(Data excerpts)
___

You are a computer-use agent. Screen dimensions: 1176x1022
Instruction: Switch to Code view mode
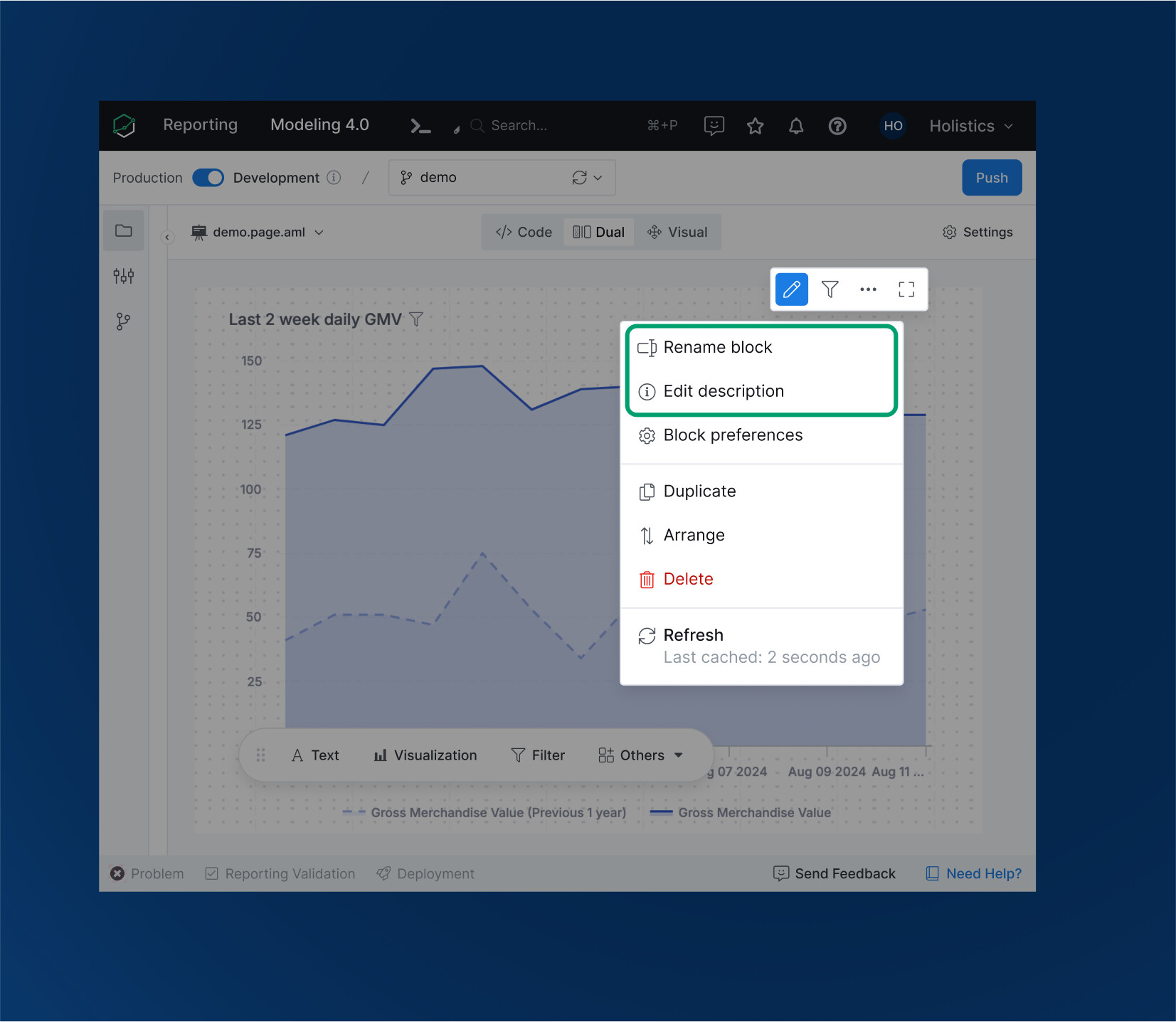tap(524, 233)
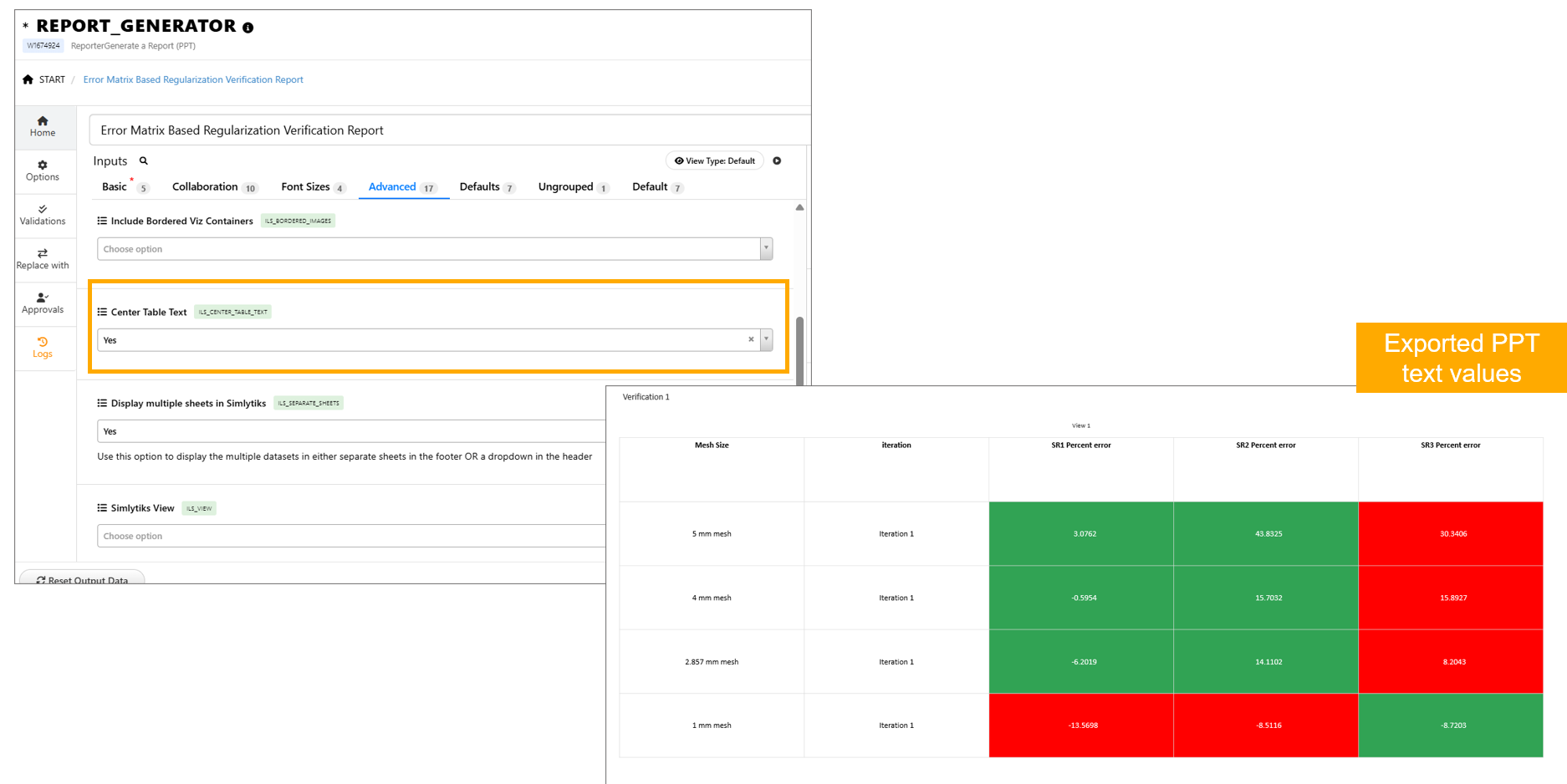Click the home icon in the breadcrumb
Image resolution: width=1567 pixels, height=784 pixels.
[28, 79]
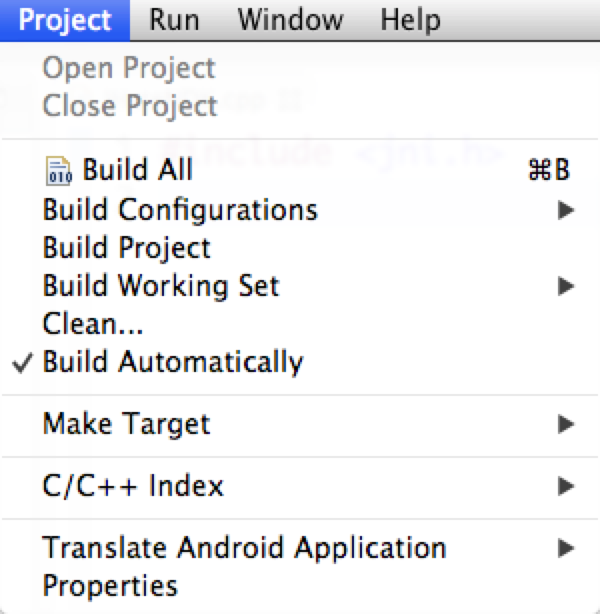
Task: Choose the Clean... menu item
Action: [94, 324]
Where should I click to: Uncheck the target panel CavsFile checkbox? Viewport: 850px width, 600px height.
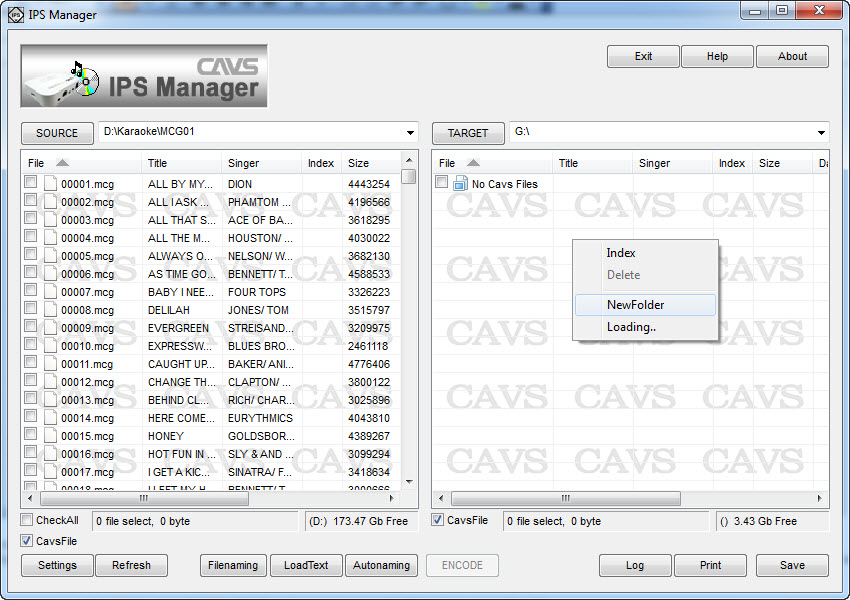(438, 520)
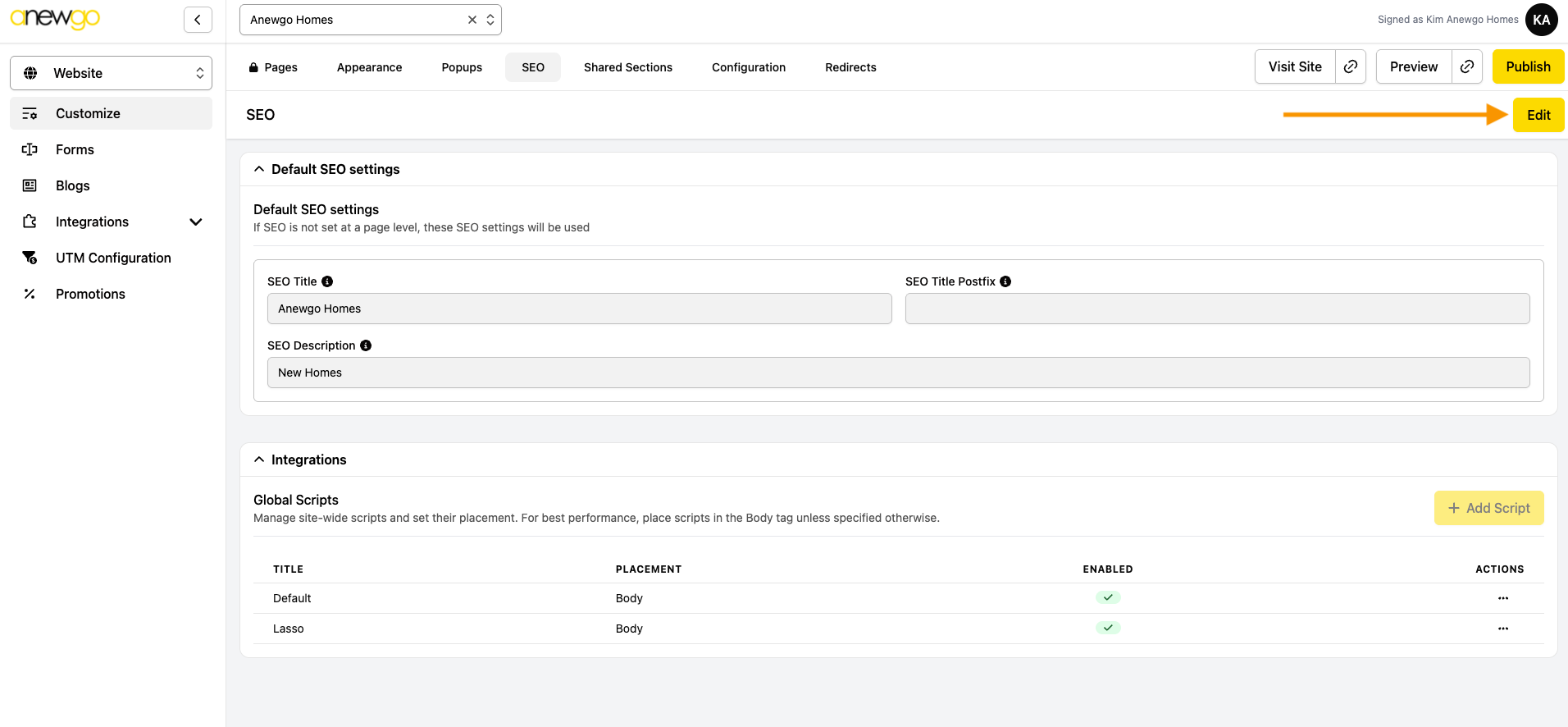Switch to the Shared Sections tab
This screenshot has height=727, width=1568.
coord(627,67)
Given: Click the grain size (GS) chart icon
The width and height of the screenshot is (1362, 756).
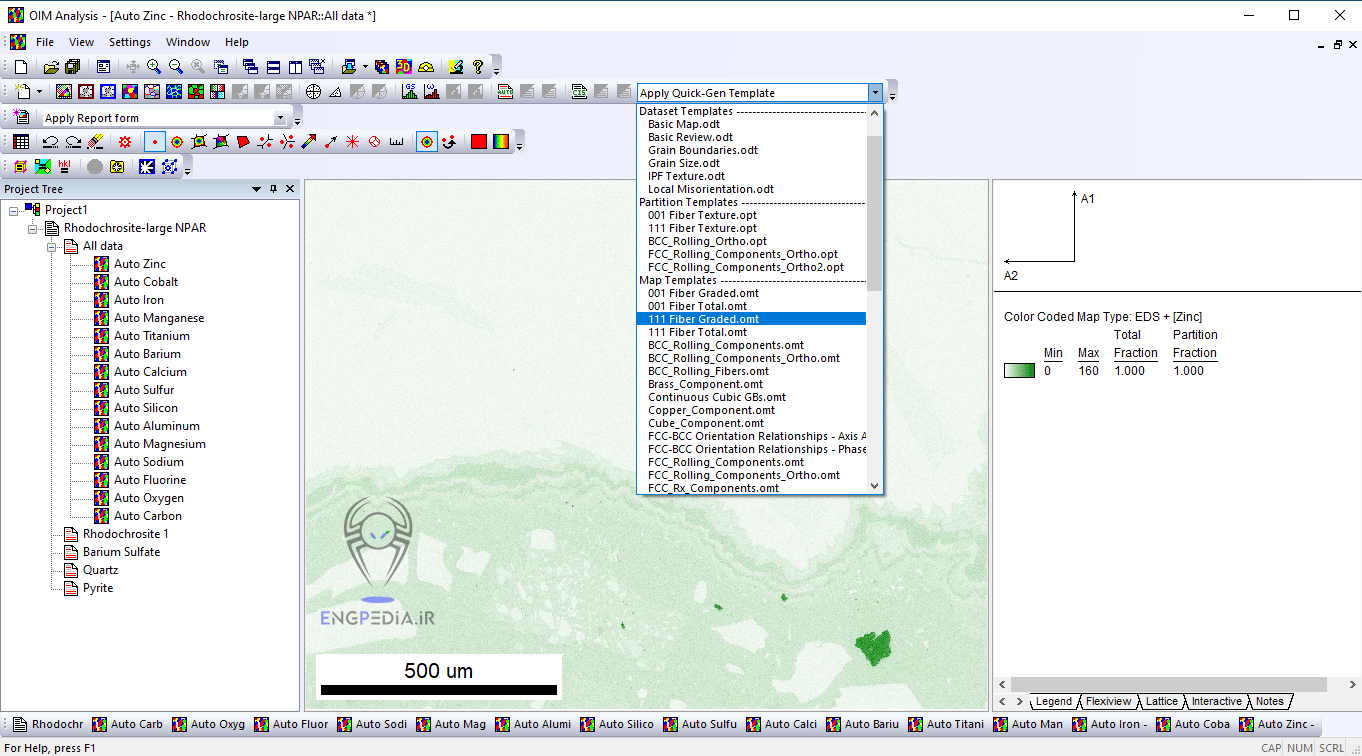Looking at the screenshot, I should [x=409, y=92].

___

● **What you need to do**: For each entry above, write it out again exactly but leave out any picture.

● **Solution to the exercise**:
You are a computer-use agent. Screen dimensions: 1176x1022
Instruction: Switch to Code view mode
tap(524, 233)
Click the home icon in the breadcrumb
Image resolution: width=1567 pixels, height=784 pixels.
[28, 79]
Task: Choose the Clean... menu item
Action: [94, 324]
Where should I click to: Uncheck the target panel CavsFile checkbox? Viewport: 850px width, 600px height.
(438, 520)
Switch to the Shared Sections tab
This screenshot has height=727, width=1568.
coord(627,67)
Given: Click the grain size (GS) chart icon
The width and height of the screenshot is (1362, 756).
Looking at the screenshot, I should [x=409, y=92].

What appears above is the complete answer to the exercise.